How should we be treating children with congenital hypothyroidism?

Stephen H LaFranchi1, Juliana Austin.   

Abstract

Early detection by newborn screening and appropriate L-thyroxine treatment leads to normal or near-normal neurocognitive outcome in infants with congenital hypothyroidism. Many newborns with congenital hypothyroidism have some residual thyroid hormone production, and even in those with athyreosis, transplacental passage of maternal thyroid hormone offers some protection for a time. Given the serum T4 half-life of 6 days, the neonatal T4 level will fall and disappear over the first 2-3 weeks of life.
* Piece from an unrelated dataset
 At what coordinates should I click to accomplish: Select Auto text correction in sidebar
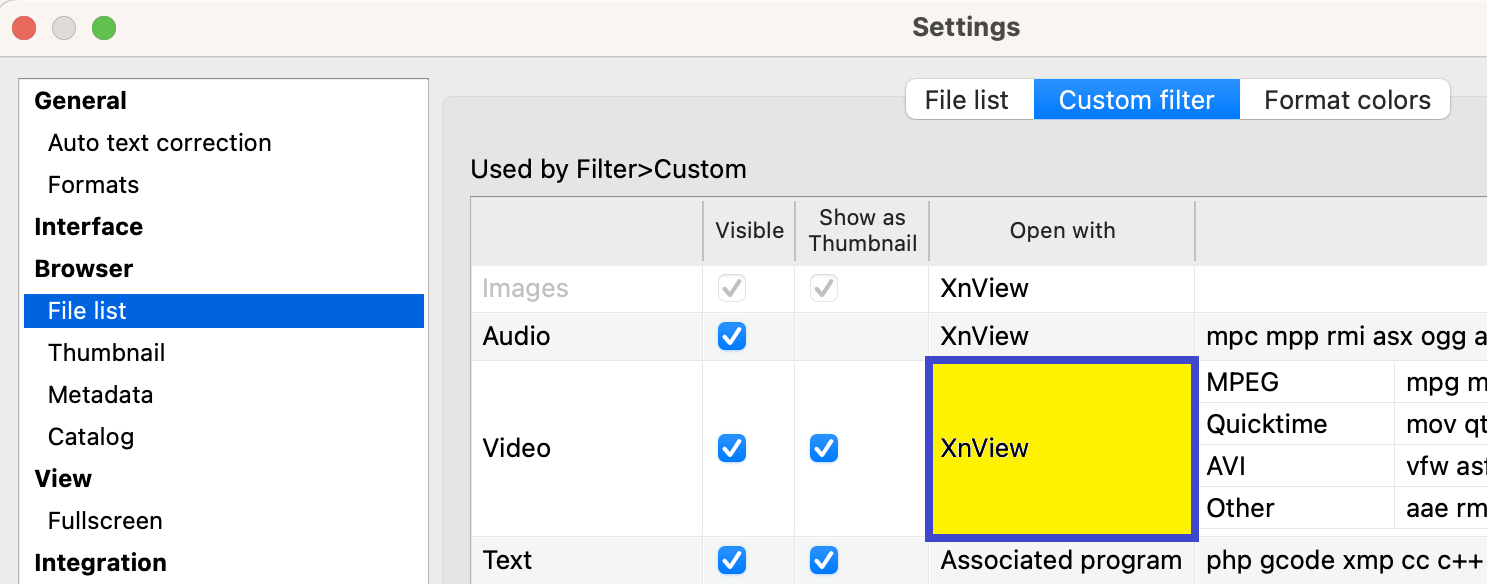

Thus, there is a crucial 'window of opportunity' to correct the hypothyroidism and minimize the time the brain is exposed to hypothyroxinemia. While there are few truly prospective, randomized clinical trials investigating treatment parameters, studies measuring IQ outcome support a starting L-thyroxine dose of 10-15 microg/kg/day. Further, studies show that the most severely hypothyroid infants are at risk for a 5-20 point decrease in IQ. Such infants may benefit from a starting dose of 12-17 microg/kg/d, which has been shown to normalize T4 in 3 days and TSH in 2 weeks. Target serum T4 or free T4 levels appear to be higher in the first two weeks of treatment. Infants require more frequent laboratory monitoring, every 1-2 months in the first 6 months and every 3-4 months until age 3 years, as the developing brain has a critical dependence on thyroid hormone in the first 2-3 years of life.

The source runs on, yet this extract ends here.